9. Dezember 2015: Beate Zschäpes Wahlverteidiger Hermann Borchert (l.) verliest die Aussage seiner Mandantin; rechts daneben Pflichtverteidiger Mathias GraselBild: Reuters/M. Dalder

Ausführlich geht der Gutachter auf die schriftliche Aussage der 41-Jährigen im Dezember 2015 ein. Dabei findet er Hinweise für "egozentrische, wenig empathische" Züge. Im Vordergrund stünden die eigene Situation und Kritik am Verhalten der Partner.
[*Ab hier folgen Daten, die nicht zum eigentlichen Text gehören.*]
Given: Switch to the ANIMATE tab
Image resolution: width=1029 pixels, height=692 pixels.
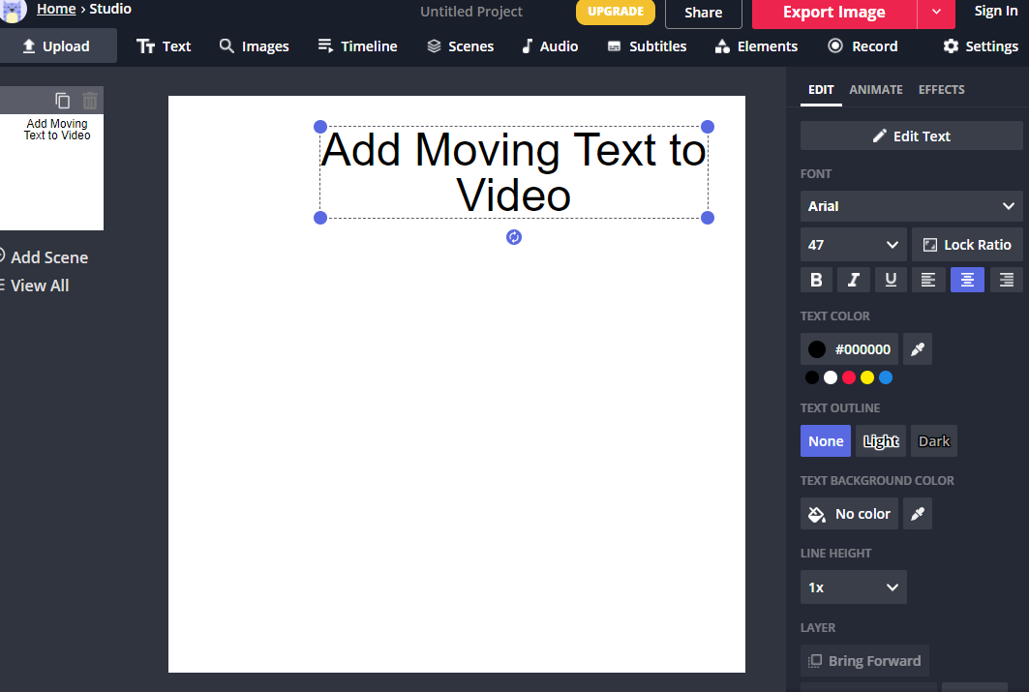Looking at the screenshot, I should [875, 89].
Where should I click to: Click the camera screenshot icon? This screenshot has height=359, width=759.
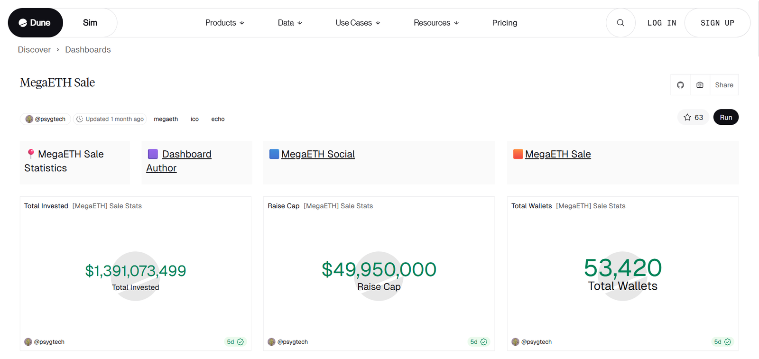[x=700, y=85]
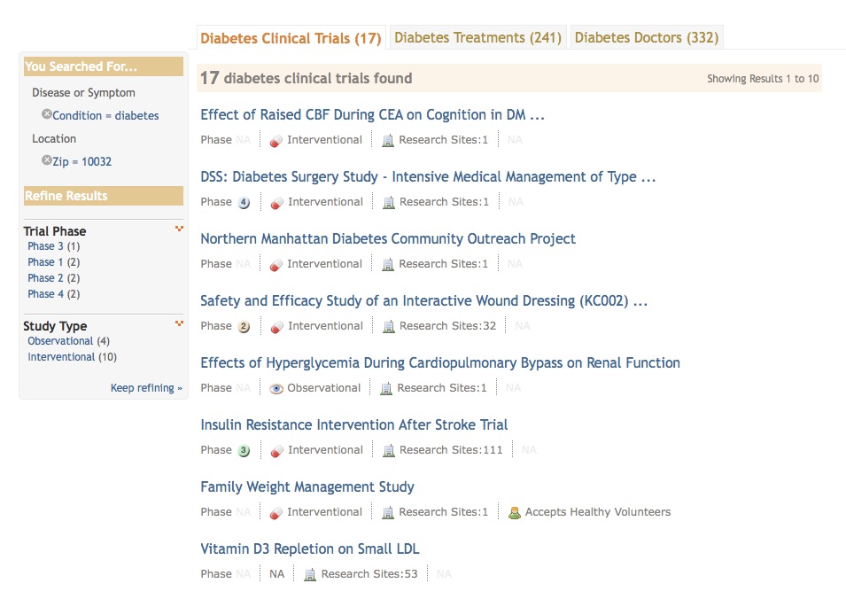
Task: Filter results by Phase 3
Action: tap(45, 246)
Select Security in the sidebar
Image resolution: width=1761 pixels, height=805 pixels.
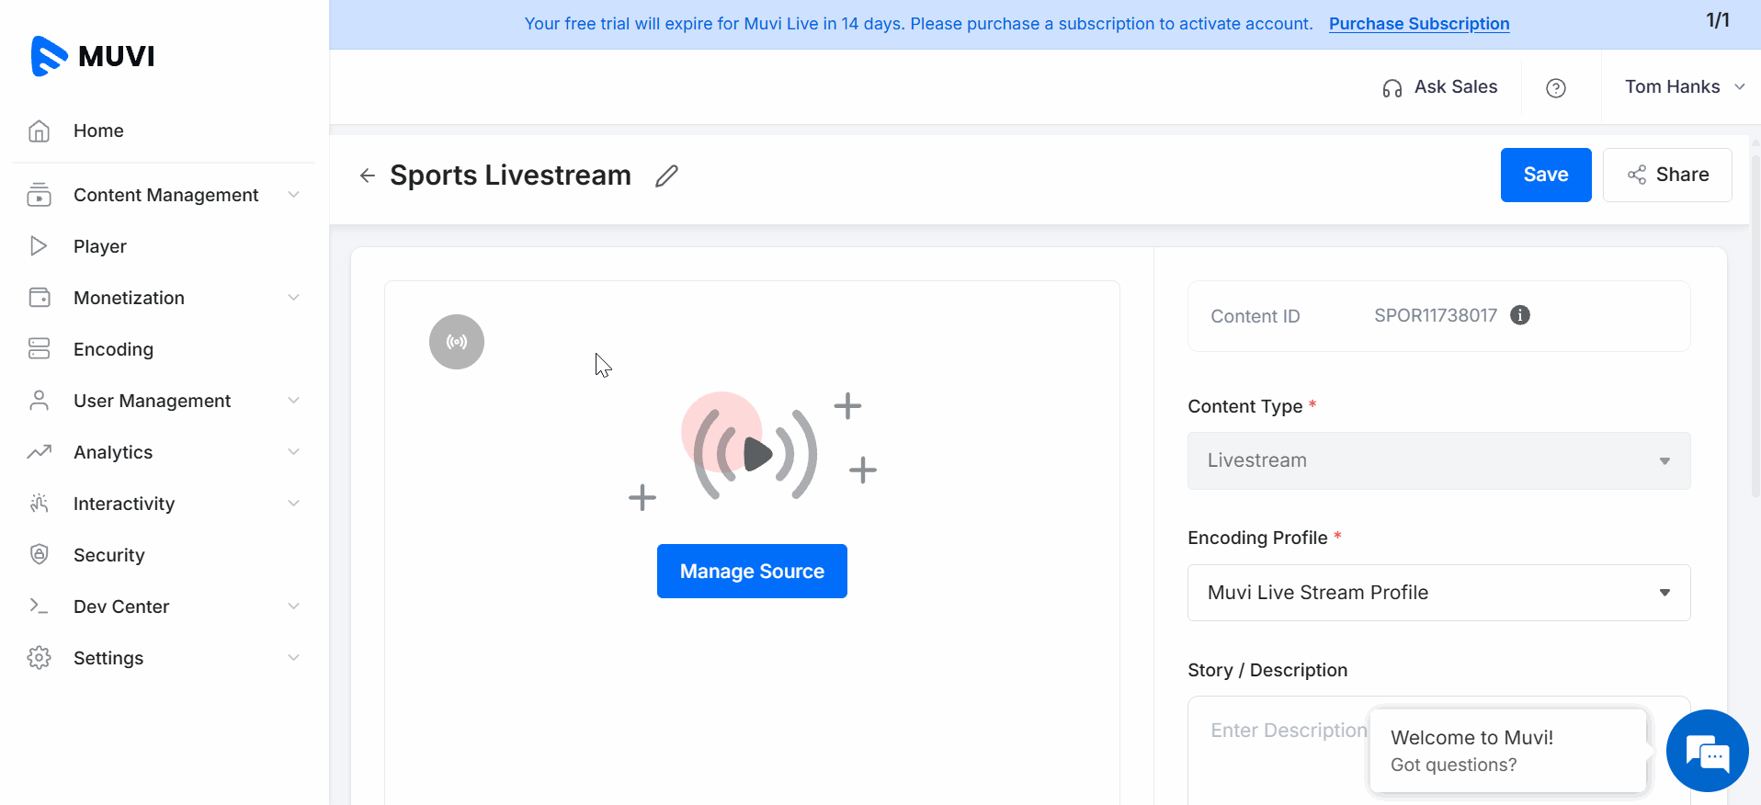[108, 555]
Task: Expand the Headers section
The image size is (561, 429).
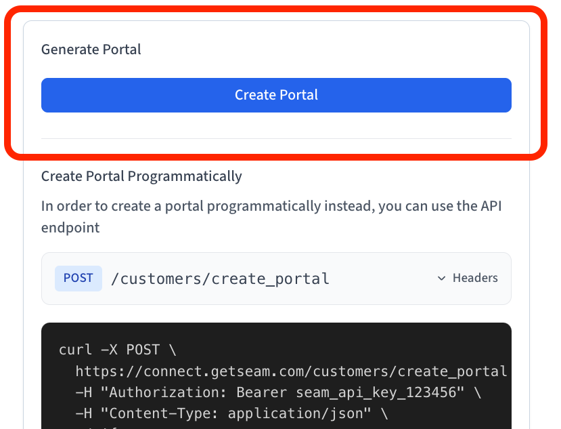Action: [x=474, y=278]
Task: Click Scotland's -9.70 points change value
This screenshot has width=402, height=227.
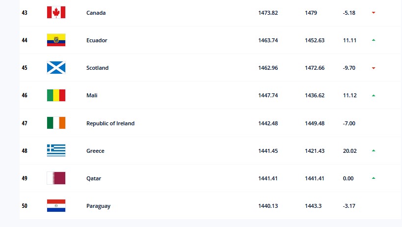Action: coord(350,68)
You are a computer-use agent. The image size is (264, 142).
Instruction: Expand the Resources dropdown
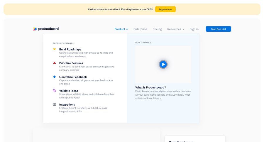point(176,29)
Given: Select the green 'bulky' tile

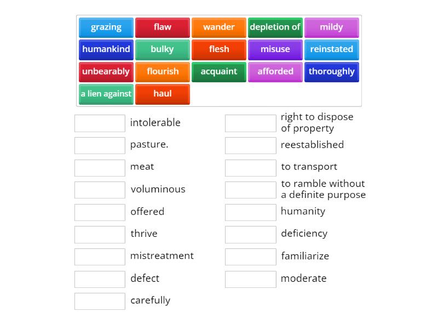Looking at the screenshot, I should (x=163, y=49).
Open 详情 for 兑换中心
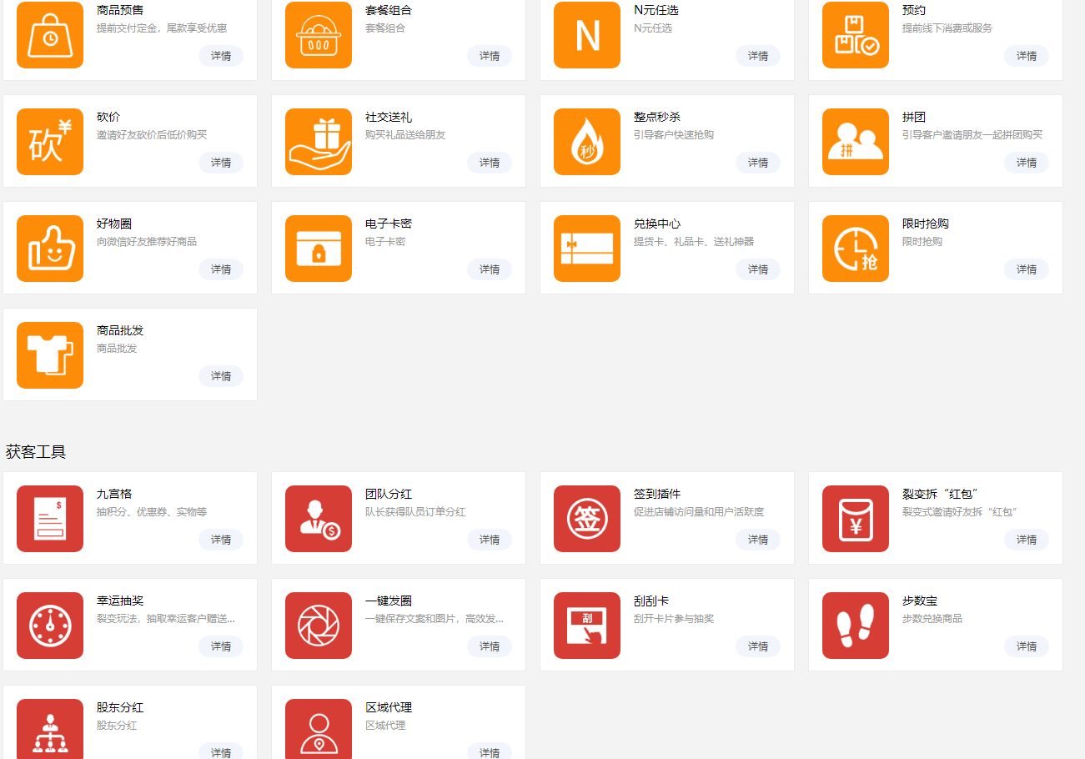The height and width of the screenshot is (759, 1085). coord(758,269)
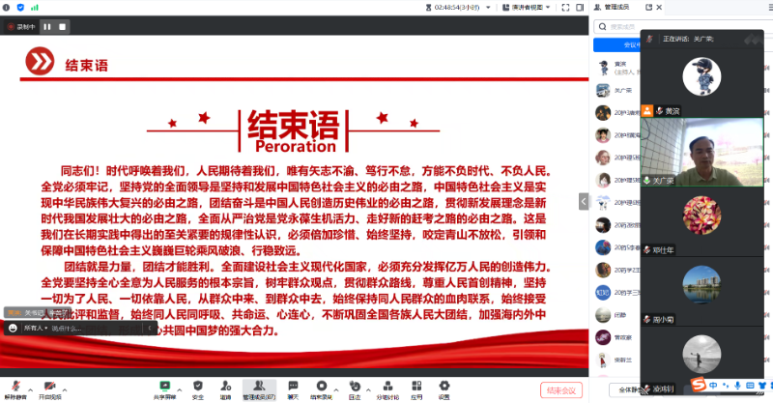Open the security shield icon (安全)
773x403 pixels.
[x=198, y=388]
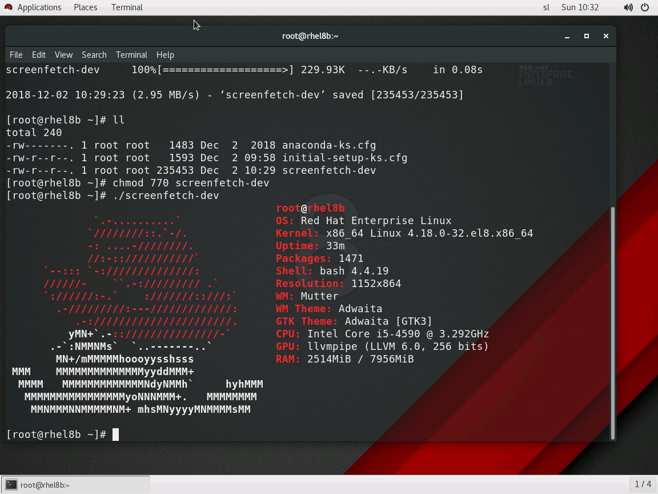The height and width of the screenshot is (494, 658).
Task: Open the Edit menu in terminal
Action: [x=38, y=55]
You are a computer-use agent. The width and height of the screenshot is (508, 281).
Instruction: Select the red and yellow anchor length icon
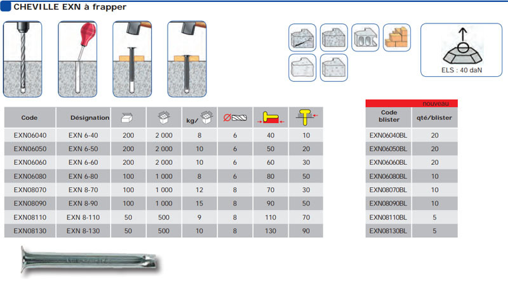tap(271, 118)
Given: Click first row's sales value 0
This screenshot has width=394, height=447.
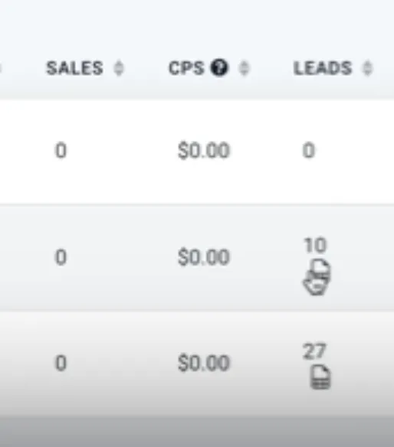Looking at the screenshot, I should (x=61, y=151).
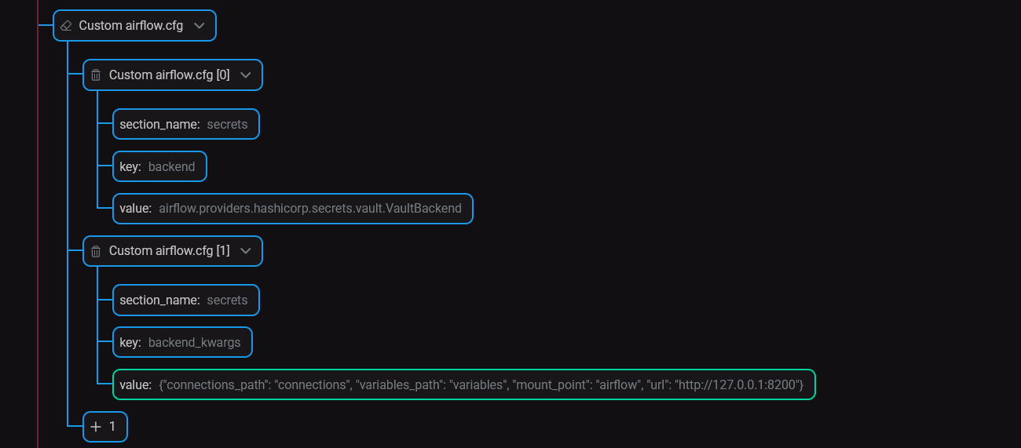Click the "key:" label before backend_kwargs
This screenshot has width=1021, height=448.
130,343
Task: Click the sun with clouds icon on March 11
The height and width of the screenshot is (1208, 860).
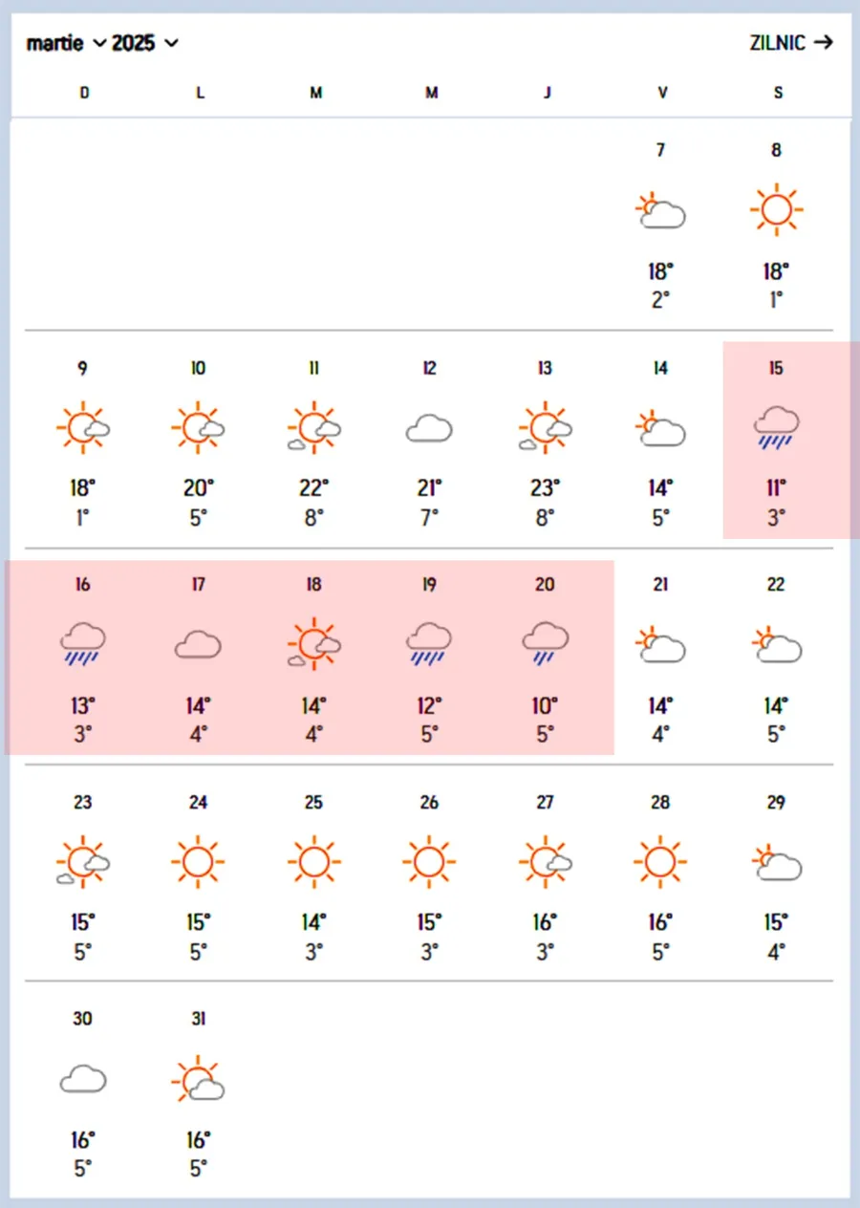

Weniger entstehe dagegen der Eindruck einer authentischen Auseinandersetzung mit den Geschehnissen, "mit den Empfindungen der von den Taten betroffenen Personen und ihrer Angehörigen sowie den Konsequenzen für deren Leben".

Disziplin, Rafinesse und "extrem hohe Fähigkeit zu Camouflage"

Gutachter Saß lässt deutlich durchblicken, dass er einen erheblichen Widerspruch sieht zwischen dem Bild, das er von Zschäpe im NSU-Prozess gewonnen hat, und dem Bild der Angeklagten von sich selbst. Seine Eindrücke aus dem Gerichtssaal scheinen die Aussagen vieler Zeugen zu bestätigen. Die haben Zschäpe als "energisches, wehrhaftes, eigenständiges und anerkanntes Mitglied in der rechten Szene" charakterisiert. In diesem Zusammenhang ist auch von Zschäpes Doppelleben im Untergrund die Rede. Das Aufrechterhalten einer Legende über viele Jahre spreche für Disziplin, Raffinesse und eine "extrem hohe Fähigkeit zu Camouflage".

Die Ruine des letzten NSU-Unterschlupfs in Zwickau, nachdem Beate Zschäpe die Wohnung in Brand gesetzt hatBild: picture-alliance/dpa

Saß bescheinigt der Angeklagten über die gesamte Prozessdauer von inzwischen dreieinhalb Jahren ein selbstbewusstes Auftreten. Auch und gerade gegenüber ihren anfänglich drei Pflichtverteidigern, mit denen sich Zschäpe im Sommer 2015 endgültig überworfen hat. Die Fähigkeit, ihren Willen durchzusetzen, hält der Gutachter insgesamt für stark ausgeprägt. Das spricht nach seiner Einschätzung in Bezug auf die Mordserie "eher gegen die Annahme", dass sich Zschäpe "dem Willen ihrer Lebenspartner gebeugt hätte".

Es geht auch um die Möglichkeit einer Sicherheitsverwahrung

Die Bundesanwaltschaft wirft Zschäpe, der einzigen Überlebenden des NSU-Kerntrios, zehnfachen Mord und mehrfachen versuchten Mord vor. Sollte sie am Ende dafür verurteilt werden, könnte es auch um die Frage einer anschließenden Sicherheitsverwahrung gehen. Eine konkrete Empfehlung dazu gibt es in dem vorläufigen Gutachten nicht. Allerdings lassen ein paar Sätze am Ende aufhorchen, wo es um mögliche Taten nach NSU-Vorbild geht. Die äußeren Bedingungen, so heißt es, "hätten sich nicht so weit geändert, dass so etwas nicht mehr möglich wäre". Vielmehr dürfte es weiterhin eine potentielle Unterstützer-Szene für rechtsradikale und insbesondere fremdenfeindliche Gesinnungsdelikte geben.